Through out the country, any corporation that supplies, or manufacturers building products is feeling the grip from the negative market conditions that is inflating the cost of everything from roofing shingles to construction supplies.
These conditions include oil prices that have brushed against $135 per barrel, a poor U.S. dollar that American companies must use to purchase commodities that, in many cases, are traded worldwide; the home construction industry whose annualized start rate in June was 45 percent below the same month in 2009; and, severe weather around our country that has left an estimated 1.500,000 homes in USA with storm damage, which is diverting more building materials, and roofing materials to the repair and remodeling homes.
The NRCA Statistics report that the Roofing industry, which measures inflation, had jumped 6.1 percent year-to-year in June for asphalt roofing; 7.2 percent for builders’ hardware; 5.7 percent for concrete; 11.5 percent for ” rolled bars, plates and structural figures”; and 10.2 percent for steel and tubing.
Those numbers might be just the beginning of a wave of price increases that Atlanta roofers and contractors are already expecting. Georgia Pacific informed its customers last week that it would be raising prices by 15 percent on all of its exterior building supplies and roofing materials to counter the inflation. Atlas roofing corporation has stated it will hike its prices for roofing and accessory products by between 12 percent by June 2011, and then another 5 to 10 percent on roofing products after July 15 2011. Roofing products groups had incurred flat sales and a
$12,000.000 million operating loss during the six months of 2010.
Price increases though, hasn’t effected every commodity. Prices for drywall and concrete products are remaining fairly steady. And lumber prices have been steady. For the month of February 2011 we expect lumber prices was $375 per 2,000 board feet, or 7 percent below a year ago, and years from when the price inched towards $400 per 1,500 earlier in the decade. Georgia Pacific pricing for lumber was up 15.2 percent in December, year-over-year. In fact, the widening variety between the market price for steel and concrete products is leading some General contractors to resort to framing with all lumber.

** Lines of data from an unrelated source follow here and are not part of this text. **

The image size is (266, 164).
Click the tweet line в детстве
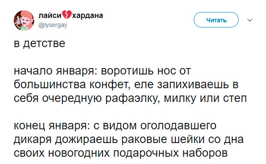[x=39, y=43]
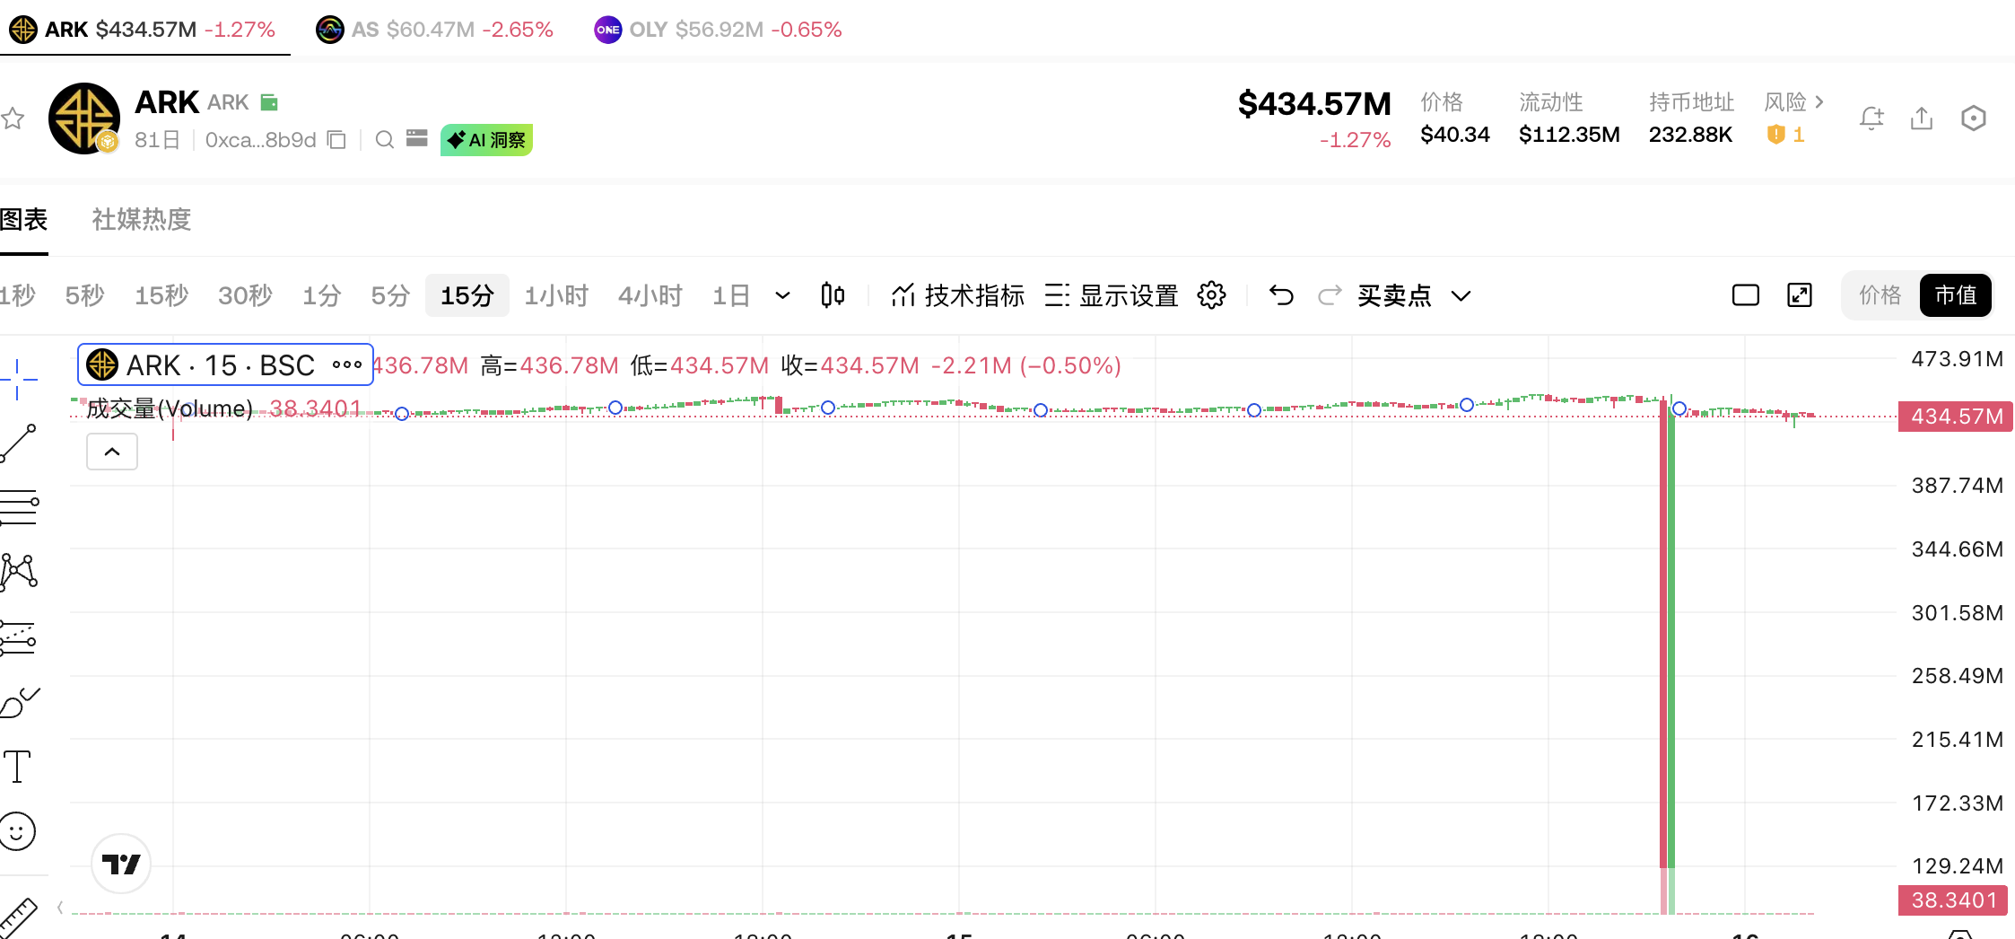Open the 风险 details chevron
The width and height of the screenshot is (2015, 939).
pos(1819,101)
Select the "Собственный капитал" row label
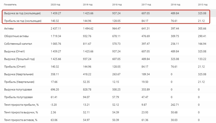The image size is (216, 123). [x=18, y=44]
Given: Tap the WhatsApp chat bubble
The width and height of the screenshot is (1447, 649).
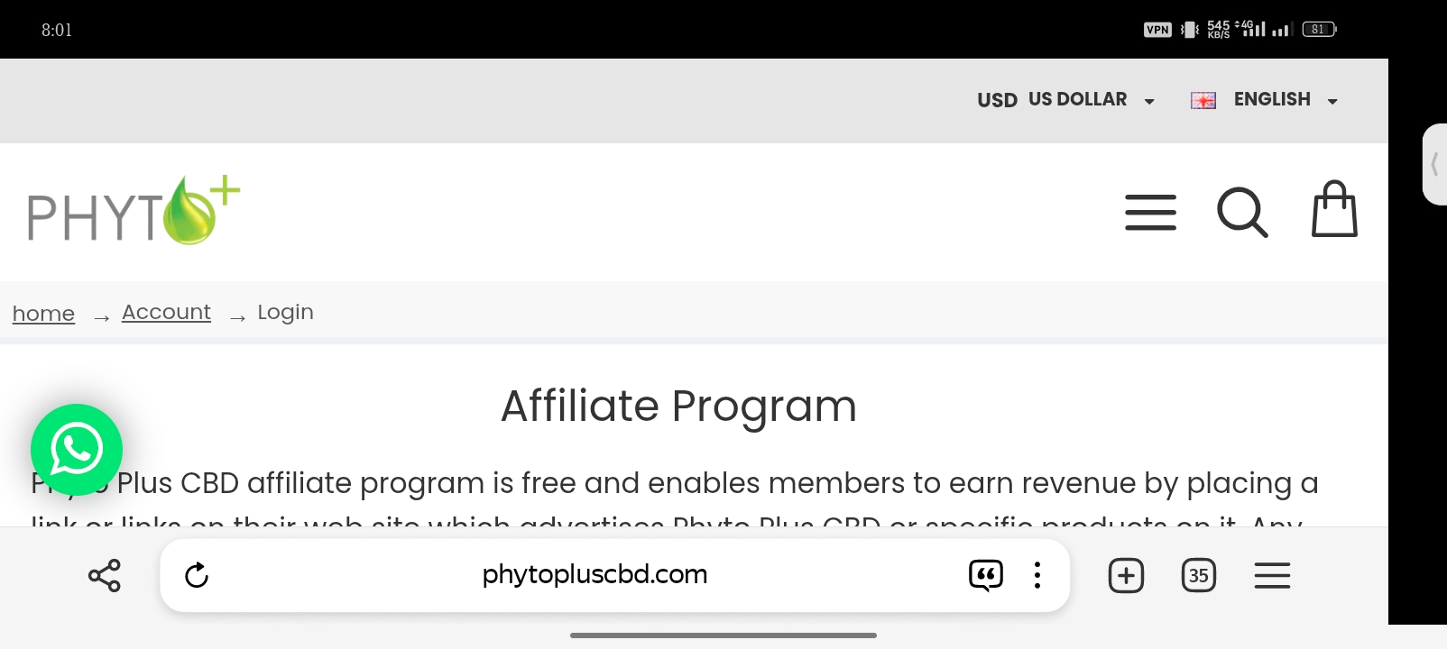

Gibson concedes that builders are not in the greatest of bargaining positions right now, and that passing along price increases to buyers isn’t tenable while home prices are will continue to fall. He also notes too, that with oil prices sky rocketing, oil is going to be diverted to the manufacturing of whatever product yields the highest profits, and building, and roofing materials generally don’t fall into this category.
All Atlanta roof contractors and builders can do at the moment, Gibson says, is to call upon their life long relationships with roofing suppliers to figure out a way to cushion price increases, like sharing costs. He also says that roofing contractors and builders should be looking to “absorb” their own expenses, such as how they negotiate the purchase of electricity for their communities.